Il vino, del resto, è il prodotto agricolo più remunerativo che ci sia, e la crescita sui mercati lo rende appetibile a tanti imprenditori, specie dove si vivono le difficoltà degli altri settori. Analizzando la richiesta della Puglia, spiega Assenza, “dobbiamo considerare l’effetto Xylella che ha messo in seria difficoltà gli olivicoltori sia per i cali di produzione dovuti alla malattia, sia per le restrizioni produttive e costi di produzione lievitati, spingendoli verso la viticoltura. Un’altra riflessione riguarda, poi, la Sicilia, che è anch’essa al suo massimo storico di 12.653 ettari”. Certo, di strada da fare per armonizzare il sistema delle autorizzazione ce n’è ancora molta, ma sempre sul solco del limite pattuito con l’Europa, quell’1% che sembra stretto, ma che è comunque superiore al ritmo di crescita dei nostri competitor. “Ricordo - dice ancora il direttore generale delle Politiche Internazionali e dell’Unione europea del Ministero delle Politiche Agricole - che quando l’Italia portò a casa quel tetto fu considerato un successo alla luce del timore che si aveva di non superare lo 0,5%. Ma, in questo momento, occorre dire la verità: non sembra ci siano margini per una modifica da parte della Commissione Europea di questa percentuale dell’1%. Anche perché i nostri partner europei, come stiamo osservando, stanno utilizzando limiti più bassi, è il caso della Spagna ma anche della Francia”.

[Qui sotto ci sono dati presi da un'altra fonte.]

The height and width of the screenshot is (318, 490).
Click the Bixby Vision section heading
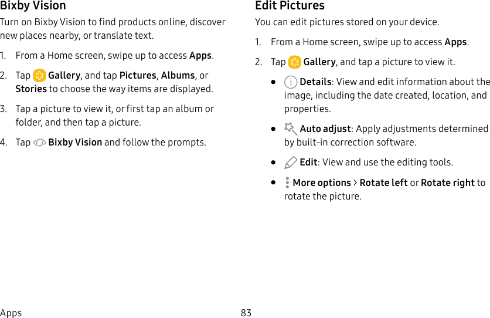pos(33,6)
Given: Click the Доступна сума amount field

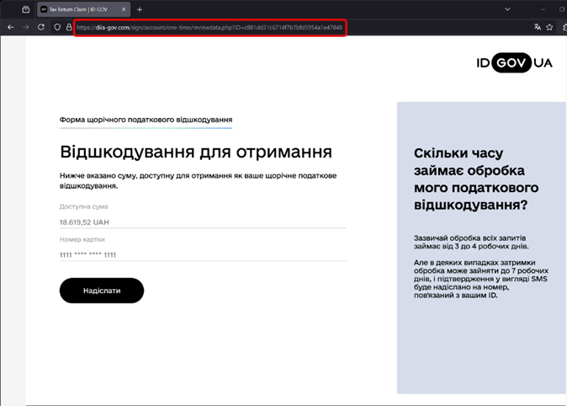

Resta ancora, evidentemente, qualcosa da limare, anche nel rapporto tra Ministero delle Politiche Agricole e Regioni, che hanno la possibilità di porre limiti più stringenti, specie sul tetto massimo, ma anche di “circoscrivere in maniera più efficace il territorio dove dirigere le richieste di sviluppo del potenziale viticolo. Questa potrebbe essere una novità, che non sta in capo a noi ma è nelle piene disponibilità delle Regioni. Ovvero, dimensionare la superficie viticola destinandola a quelle aree che sono più vocate: un cambio di passo che non implica un cambiamento della norma difficile da ipotizzare”, come spiega ancora Assenza. Insomma, senza forzare la mano, si può fare meglio, ma sempre appunto muovendosi “nelle pieghe di questo limite dell’1%, perché ci sono margini di miglioramento. Abbiamo chiesto alla Commissione Ue - continua Assenza - di considerare l’1% non solo come un dato che emerge dal vigneto Italia fotografato al 31 luglio dell’anno precedente, bensì di considerare il totale del potenziale che si desume anche dai diritti di impianto che i produttori hanno in tasca. Altro aspetto: ci troviamo di fronte a casi in cui alcune regioni invece che aumentare vedono diminuire il proprio potenziale viticolo, come il caso del Piemonte. Alla luce di questi dati - conclude Assenza - inviteremo la Commissione ad aprire una riflessione sull’ipotesi di costituire una sorta di riserva nazionale per evitare che il patrimonio viticolo diminuisca”.